Hi, I need help in analyzing my count data (number of green leaves at maturity) measured from an experiment laid out in RCB with variety as a fixed factor and rep as a random factor. I know I need to run this in GLIMMIX but don't know how to go about analyzing this type of dataset with lots of zero values. I took a shot at using a negative binomial distribution, but the model did not converge (note log message: Pseudo-likelihood update fails in outer iteration 33). I then included method=laplace in the GLIMMIX statement, and this time the model converged but no estimates were given for the SE of the covariance parameters (not sure how to interpret that). I am a bit groping in the dark here as it's my first time to analyze such data in GLIMMIX.

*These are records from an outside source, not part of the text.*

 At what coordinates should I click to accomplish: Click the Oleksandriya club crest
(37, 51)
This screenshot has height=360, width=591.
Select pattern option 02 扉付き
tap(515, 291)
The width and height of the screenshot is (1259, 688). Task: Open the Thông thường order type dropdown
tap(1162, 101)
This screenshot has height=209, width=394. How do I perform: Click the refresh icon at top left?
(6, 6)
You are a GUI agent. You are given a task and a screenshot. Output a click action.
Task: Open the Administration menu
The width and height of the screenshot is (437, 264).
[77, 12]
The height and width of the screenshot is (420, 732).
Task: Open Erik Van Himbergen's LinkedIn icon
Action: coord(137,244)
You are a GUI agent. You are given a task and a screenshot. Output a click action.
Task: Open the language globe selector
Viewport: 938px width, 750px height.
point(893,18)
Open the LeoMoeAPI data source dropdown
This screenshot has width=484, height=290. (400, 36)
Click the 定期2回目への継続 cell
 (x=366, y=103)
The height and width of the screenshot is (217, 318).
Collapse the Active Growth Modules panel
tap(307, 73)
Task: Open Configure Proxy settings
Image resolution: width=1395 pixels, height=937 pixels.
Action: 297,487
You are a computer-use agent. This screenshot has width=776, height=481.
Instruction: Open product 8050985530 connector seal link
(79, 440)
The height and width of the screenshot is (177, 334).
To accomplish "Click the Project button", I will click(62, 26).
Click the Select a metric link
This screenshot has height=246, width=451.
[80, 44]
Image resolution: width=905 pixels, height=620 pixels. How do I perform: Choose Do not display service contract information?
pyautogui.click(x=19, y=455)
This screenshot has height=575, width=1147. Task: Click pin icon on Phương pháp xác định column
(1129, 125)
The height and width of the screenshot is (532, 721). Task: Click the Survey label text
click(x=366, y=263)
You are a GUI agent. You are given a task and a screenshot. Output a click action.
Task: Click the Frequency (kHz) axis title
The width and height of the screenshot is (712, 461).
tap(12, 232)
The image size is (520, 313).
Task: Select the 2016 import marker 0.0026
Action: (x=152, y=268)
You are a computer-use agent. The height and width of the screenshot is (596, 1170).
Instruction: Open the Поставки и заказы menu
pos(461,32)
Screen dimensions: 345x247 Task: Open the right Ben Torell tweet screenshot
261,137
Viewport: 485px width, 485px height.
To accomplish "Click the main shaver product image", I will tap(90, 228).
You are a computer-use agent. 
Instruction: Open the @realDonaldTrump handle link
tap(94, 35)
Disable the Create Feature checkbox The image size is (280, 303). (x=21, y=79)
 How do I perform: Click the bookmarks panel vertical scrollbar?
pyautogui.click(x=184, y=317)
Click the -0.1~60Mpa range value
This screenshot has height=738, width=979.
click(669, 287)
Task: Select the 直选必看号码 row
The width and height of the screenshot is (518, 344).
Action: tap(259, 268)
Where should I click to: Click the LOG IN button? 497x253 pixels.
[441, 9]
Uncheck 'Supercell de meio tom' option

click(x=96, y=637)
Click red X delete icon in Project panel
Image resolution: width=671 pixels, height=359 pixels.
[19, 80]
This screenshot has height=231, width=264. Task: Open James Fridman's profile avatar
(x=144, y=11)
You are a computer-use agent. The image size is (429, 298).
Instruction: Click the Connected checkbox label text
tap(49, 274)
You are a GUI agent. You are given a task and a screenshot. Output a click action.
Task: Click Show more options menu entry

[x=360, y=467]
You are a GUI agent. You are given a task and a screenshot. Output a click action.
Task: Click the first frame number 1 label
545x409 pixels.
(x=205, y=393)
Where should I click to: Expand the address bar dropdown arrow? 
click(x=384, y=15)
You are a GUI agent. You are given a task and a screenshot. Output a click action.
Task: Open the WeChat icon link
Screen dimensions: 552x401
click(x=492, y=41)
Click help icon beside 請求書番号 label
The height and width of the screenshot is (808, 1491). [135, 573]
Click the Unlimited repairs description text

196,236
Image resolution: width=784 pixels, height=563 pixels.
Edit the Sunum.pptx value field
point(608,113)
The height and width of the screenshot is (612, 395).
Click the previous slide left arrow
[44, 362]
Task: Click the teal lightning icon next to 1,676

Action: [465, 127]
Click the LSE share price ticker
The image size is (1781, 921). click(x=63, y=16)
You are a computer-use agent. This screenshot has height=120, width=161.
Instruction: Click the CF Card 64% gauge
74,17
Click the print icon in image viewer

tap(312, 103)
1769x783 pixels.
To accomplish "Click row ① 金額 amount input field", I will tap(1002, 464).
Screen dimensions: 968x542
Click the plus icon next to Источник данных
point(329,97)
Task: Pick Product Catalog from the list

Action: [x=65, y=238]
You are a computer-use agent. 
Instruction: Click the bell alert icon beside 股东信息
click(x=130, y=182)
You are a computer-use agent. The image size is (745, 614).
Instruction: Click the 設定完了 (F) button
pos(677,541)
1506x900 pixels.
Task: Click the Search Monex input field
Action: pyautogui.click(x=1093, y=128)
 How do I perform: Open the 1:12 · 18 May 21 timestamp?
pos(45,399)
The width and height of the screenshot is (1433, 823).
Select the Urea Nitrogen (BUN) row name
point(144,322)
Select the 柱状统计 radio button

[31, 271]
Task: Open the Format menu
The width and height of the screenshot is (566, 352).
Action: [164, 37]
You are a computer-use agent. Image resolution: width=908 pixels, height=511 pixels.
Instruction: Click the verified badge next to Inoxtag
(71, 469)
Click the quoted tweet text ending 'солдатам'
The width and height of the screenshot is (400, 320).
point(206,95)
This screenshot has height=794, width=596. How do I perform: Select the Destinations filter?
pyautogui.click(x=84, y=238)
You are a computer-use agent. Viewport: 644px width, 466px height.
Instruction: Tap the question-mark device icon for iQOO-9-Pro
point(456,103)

I included here the SAS code that I used, a sample data and the distribution of my data for your reference.


Any help would be highly appreciated!


Proc GLIMMIX data= CountData plots=StudentPanel MAXLMMUPDATE=1000 MAXOPT=1000 ABSPCONV=.0000001 
method=laplace; class Rep var; model response = var /dist=negbin; random Rep; lsmeans var /CL ILINK; run;




Super User

Did you try Zero-Inflated Models ?

Obsidian | Level 7

I wanted to, but don't know how to program it in GLIMMIX 😞

Super User

Could you switch it into proc genmod ?

Barite | Level 11

Maybe, it is not unlikely that there will be many zero-values even if data comes from a Poisson distribution. The random effect will do that in many groups the expected value can be very low.

Changing to Poisson will increase chance for convergence alot, as the problem most likely is that the model has difficulties with distinguish the variance in the neg-bin distribution from the variance from the random effect.

Then, remember to be aware how you calculate the degrees of freedom, as it has a large impact on the p-values. I think the option  "DDFM=BETWITHIN" is the best choiche when focus is on the fixed effect.

Rhodochrosite | Level 12 lvm
Rhodochrosite | Level 12

You have to be careful in the coding of the data. If rep is corresponding to each unique subject, then there would be confounding of the rep variance and the negative binomial (NB) scale parameter. You could not have both (either rep with Poisson, or NB and no rep). If "rep" corresponds to "blocks", so that there are different groups (e.g., treatments) all with the same rep level value, than it should work (no confounding). You didn't give enough output to identify the problem. Having a lot of zeros can happen when there is a NB or when there is a Poisson with a large random effect variance.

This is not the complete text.